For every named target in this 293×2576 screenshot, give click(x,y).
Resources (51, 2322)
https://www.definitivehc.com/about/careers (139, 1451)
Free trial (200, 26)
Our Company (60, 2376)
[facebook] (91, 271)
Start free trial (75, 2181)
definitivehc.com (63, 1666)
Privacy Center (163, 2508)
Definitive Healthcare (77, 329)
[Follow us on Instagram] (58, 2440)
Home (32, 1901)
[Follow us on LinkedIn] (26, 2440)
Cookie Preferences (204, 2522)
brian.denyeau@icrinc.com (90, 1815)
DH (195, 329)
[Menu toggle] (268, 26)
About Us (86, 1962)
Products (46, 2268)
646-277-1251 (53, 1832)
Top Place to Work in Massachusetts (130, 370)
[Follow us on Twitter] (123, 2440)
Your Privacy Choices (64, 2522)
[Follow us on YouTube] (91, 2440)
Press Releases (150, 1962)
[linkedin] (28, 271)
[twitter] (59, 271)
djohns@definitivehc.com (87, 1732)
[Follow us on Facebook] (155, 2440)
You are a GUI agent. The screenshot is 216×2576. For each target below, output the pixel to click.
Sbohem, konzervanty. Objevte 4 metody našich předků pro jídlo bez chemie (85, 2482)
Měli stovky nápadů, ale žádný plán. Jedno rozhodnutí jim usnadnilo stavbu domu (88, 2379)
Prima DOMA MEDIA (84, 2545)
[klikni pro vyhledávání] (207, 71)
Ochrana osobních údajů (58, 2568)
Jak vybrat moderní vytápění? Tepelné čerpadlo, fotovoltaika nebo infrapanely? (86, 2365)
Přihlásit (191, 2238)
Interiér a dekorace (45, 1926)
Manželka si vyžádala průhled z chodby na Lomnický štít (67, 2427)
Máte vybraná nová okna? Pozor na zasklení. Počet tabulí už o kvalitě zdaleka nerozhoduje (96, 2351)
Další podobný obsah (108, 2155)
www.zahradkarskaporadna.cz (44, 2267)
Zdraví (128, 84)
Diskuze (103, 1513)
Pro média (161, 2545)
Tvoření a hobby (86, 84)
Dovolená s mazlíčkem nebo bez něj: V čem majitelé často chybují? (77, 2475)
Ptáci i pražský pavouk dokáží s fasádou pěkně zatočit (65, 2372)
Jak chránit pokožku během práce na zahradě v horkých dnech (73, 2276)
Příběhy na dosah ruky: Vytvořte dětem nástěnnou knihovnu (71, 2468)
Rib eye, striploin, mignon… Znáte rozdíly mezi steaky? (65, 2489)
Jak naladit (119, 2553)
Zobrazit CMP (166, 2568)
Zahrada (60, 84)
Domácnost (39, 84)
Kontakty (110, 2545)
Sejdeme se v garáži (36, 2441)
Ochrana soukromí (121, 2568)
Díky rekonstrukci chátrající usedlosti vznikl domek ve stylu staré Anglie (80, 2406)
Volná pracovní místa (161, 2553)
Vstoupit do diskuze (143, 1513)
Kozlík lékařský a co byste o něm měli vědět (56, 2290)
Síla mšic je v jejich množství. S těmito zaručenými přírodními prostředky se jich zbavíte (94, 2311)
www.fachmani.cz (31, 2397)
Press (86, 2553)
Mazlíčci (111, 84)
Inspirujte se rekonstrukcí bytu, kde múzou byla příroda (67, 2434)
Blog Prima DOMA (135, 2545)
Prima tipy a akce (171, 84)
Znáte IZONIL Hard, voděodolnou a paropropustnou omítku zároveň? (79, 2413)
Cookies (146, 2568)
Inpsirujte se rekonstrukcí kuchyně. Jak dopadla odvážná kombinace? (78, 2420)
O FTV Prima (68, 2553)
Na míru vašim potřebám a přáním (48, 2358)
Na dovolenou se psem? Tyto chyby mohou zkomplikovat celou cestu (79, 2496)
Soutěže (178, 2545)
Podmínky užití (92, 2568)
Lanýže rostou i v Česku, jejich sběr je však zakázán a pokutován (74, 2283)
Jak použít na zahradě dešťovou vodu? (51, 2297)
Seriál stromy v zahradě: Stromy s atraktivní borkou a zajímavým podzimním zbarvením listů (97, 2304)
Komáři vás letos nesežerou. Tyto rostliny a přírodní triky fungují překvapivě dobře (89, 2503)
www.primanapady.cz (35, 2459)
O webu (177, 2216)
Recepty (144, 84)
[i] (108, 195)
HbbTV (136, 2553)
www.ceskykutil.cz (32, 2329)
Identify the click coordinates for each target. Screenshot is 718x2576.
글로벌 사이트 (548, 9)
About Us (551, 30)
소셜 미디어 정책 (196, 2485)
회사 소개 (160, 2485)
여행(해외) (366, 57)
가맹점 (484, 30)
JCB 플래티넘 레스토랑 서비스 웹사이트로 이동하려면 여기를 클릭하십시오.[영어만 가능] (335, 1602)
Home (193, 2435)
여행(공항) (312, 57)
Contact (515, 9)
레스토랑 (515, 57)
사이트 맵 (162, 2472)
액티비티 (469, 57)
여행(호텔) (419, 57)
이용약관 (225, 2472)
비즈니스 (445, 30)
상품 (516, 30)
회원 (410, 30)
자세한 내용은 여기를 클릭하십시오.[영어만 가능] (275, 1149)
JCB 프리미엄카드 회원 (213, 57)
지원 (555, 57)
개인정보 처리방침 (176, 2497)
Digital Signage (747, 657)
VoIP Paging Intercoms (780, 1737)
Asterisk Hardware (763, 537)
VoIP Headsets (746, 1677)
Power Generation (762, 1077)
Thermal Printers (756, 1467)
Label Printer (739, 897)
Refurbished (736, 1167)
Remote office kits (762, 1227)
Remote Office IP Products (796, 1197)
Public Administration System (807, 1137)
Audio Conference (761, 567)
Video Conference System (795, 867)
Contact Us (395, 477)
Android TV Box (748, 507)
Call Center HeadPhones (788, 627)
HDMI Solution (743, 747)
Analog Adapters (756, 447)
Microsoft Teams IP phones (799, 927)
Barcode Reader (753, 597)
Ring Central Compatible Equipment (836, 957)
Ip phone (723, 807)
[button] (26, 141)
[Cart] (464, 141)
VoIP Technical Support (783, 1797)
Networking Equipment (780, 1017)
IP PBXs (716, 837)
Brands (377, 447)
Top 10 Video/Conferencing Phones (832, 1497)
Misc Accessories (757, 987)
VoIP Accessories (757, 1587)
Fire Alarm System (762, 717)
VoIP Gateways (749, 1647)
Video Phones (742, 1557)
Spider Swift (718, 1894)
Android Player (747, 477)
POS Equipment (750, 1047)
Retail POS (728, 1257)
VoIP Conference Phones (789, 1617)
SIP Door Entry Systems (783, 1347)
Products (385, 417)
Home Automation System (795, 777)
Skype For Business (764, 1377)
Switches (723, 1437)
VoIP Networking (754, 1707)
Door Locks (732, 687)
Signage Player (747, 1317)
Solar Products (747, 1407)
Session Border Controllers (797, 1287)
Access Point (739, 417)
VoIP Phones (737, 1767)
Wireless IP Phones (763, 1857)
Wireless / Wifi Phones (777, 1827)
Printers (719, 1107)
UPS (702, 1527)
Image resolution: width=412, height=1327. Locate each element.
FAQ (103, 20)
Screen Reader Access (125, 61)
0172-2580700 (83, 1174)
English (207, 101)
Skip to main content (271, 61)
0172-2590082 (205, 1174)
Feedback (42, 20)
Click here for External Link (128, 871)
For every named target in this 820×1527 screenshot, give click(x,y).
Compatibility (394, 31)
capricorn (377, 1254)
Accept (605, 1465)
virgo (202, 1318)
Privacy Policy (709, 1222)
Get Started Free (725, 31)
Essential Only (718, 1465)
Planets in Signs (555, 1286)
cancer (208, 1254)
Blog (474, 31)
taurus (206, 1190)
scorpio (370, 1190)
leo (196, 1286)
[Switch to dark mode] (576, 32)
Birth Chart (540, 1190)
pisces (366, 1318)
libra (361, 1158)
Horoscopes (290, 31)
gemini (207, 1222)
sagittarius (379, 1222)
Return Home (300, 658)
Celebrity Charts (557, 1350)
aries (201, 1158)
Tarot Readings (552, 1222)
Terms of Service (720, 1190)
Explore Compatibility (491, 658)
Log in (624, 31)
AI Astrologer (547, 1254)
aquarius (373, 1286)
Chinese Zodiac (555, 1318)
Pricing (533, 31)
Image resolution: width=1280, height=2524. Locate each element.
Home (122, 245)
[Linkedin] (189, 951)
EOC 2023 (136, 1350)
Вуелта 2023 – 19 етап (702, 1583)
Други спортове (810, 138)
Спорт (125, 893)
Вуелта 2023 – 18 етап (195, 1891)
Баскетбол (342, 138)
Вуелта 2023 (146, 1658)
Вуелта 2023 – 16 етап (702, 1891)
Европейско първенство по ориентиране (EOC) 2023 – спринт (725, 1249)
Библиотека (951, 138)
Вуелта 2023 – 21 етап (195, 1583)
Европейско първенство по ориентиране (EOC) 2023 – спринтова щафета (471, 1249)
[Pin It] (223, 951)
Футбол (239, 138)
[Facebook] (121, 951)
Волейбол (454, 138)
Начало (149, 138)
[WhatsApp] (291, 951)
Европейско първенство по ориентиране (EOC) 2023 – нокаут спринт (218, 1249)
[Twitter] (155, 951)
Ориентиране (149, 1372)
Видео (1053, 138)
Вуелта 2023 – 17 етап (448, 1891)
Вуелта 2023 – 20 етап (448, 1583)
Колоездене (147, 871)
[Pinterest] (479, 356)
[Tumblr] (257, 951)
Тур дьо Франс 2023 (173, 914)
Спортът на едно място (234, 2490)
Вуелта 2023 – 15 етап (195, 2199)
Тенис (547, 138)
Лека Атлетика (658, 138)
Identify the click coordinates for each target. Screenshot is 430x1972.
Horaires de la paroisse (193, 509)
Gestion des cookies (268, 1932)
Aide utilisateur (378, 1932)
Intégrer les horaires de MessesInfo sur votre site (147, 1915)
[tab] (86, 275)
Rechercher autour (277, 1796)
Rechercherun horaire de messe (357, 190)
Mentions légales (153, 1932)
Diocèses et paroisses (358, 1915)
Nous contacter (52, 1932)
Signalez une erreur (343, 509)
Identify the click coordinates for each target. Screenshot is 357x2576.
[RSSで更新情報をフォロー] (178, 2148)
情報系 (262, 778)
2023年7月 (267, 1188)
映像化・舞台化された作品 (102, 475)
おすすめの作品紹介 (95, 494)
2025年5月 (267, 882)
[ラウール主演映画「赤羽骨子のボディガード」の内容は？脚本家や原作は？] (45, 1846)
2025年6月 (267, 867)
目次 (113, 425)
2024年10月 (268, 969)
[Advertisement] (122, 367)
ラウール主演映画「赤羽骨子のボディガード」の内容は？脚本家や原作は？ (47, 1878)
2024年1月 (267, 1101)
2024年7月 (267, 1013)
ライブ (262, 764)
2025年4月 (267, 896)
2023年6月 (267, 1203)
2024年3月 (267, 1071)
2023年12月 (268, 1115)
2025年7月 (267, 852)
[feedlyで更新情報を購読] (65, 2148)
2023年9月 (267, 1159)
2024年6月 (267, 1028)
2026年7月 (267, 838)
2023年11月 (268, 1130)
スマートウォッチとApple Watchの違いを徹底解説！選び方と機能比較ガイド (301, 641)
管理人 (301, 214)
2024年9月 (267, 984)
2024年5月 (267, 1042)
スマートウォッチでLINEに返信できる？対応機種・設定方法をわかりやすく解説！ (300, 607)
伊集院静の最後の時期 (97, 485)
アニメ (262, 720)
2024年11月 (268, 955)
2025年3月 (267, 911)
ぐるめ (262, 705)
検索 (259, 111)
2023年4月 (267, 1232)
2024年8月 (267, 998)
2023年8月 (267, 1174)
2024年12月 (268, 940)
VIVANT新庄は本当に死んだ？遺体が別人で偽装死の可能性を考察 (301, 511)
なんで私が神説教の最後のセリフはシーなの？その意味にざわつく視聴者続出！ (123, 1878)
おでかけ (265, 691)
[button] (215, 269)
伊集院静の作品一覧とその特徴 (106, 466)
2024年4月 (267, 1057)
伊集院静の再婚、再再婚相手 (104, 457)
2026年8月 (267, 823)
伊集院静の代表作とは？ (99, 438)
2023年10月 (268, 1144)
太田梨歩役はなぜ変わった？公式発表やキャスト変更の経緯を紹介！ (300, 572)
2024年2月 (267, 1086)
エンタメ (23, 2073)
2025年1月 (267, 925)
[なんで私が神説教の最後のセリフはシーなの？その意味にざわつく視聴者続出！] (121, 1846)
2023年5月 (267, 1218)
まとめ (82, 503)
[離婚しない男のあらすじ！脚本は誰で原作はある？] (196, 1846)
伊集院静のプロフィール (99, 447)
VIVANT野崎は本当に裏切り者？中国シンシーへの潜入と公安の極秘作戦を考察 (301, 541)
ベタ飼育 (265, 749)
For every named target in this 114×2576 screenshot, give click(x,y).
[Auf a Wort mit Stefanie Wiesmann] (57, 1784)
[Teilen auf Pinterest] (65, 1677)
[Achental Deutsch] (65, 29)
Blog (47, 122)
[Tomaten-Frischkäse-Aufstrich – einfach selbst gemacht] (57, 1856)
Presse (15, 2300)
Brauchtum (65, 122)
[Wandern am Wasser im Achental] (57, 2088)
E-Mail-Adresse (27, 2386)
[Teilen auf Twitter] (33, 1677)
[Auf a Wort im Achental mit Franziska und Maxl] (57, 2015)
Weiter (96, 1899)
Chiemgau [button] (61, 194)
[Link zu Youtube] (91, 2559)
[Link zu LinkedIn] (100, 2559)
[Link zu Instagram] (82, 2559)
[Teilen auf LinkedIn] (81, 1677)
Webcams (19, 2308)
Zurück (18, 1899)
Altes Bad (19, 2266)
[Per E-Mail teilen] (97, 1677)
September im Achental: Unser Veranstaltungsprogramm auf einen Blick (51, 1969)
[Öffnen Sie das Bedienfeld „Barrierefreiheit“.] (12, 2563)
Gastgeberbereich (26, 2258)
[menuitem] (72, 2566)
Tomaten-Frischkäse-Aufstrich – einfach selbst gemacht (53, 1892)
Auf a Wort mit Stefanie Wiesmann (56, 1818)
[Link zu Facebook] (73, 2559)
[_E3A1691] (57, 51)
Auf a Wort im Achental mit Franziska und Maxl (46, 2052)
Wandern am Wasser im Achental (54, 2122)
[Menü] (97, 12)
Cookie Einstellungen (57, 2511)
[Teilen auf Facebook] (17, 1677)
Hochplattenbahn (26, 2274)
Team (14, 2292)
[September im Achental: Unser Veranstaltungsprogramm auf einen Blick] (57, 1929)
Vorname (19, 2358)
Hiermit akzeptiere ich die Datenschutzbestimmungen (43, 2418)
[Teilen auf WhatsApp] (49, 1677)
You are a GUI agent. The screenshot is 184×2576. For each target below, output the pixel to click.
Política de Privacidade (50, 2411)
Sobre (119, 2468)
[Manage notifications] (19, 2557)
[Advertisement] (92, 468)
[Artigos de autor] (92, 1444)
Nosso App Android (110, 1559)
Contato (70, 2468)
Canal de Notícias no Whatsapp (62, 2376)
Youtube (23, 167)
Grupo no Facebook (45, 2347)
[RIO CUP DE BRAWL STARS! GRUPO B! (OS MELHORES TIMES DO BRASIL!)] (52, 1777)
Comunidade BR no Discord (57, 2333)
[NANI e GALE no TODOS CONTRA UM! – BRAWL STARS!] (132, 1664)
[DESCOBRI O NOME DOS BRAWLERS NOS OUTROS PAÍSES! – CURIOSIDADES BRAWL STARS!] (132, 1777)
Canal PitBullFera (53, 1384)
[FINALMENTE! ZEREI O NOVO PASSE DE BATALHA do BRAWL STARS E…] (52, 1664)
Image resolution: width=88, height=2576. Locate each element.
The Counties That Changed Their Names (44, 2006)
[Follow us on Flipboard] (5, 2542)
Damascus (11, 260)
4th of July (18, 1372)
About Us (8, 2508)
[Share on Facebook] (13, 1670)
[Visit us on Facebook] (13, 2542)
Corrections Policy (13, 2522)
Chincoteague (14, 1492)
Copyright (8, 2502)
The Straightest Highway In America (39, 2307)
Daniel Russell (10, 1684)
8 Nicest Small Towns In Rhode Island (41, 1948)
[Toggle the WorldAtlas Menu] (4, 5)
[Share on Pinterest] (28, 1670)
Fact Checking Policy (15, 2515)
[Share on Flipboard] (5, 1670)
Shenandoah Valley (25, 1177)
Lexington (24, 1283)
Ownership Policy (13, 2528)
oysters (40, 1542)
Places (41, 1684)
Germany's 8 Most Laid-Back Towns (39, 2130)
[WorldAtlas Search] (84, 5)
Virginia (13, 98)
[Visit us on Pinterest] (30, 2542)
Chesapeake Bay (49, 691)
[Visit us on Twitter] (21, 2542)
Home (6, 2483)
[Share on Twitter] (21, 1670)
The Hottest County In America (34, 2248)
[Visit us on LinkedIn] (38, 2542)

TASK ITEM —
Scan the entries above for the line containing "Canal de Notícias no Whatsapp (62, 2376)", and copy it and all lines after it exactly, down to and including the line containing "[FINALMENTE! ZEREI O".

WRITTEN SOLUTION —
Canal de Notícias no Whatsapp (62, 2376)
Youtube (23, 167)
Grupo no Facebook (45, 2347)
[RIO CUP DE BRAWL STARS! GRUPO B! (OS MELHORES TIMES DO BRASIL!)] (52, 1777)
Comunidade BR no Discord (57, 2333)
[NANI e GALE no TODOS CONTRA UM! – BRAWL STARS!] (132, 1664)
[DESCOBRI O NOME DOS BRAWLERS NOS OUTROS PAÍSES! – CURIOSIDADES BRAWL STARS!] (132, 1777)
Canal PitBullFera (53, 1384)
[FINALMENTE! ZEREI O NOVO PASSE DE BATALHA do BRAWL STARS E…] (52, 1664)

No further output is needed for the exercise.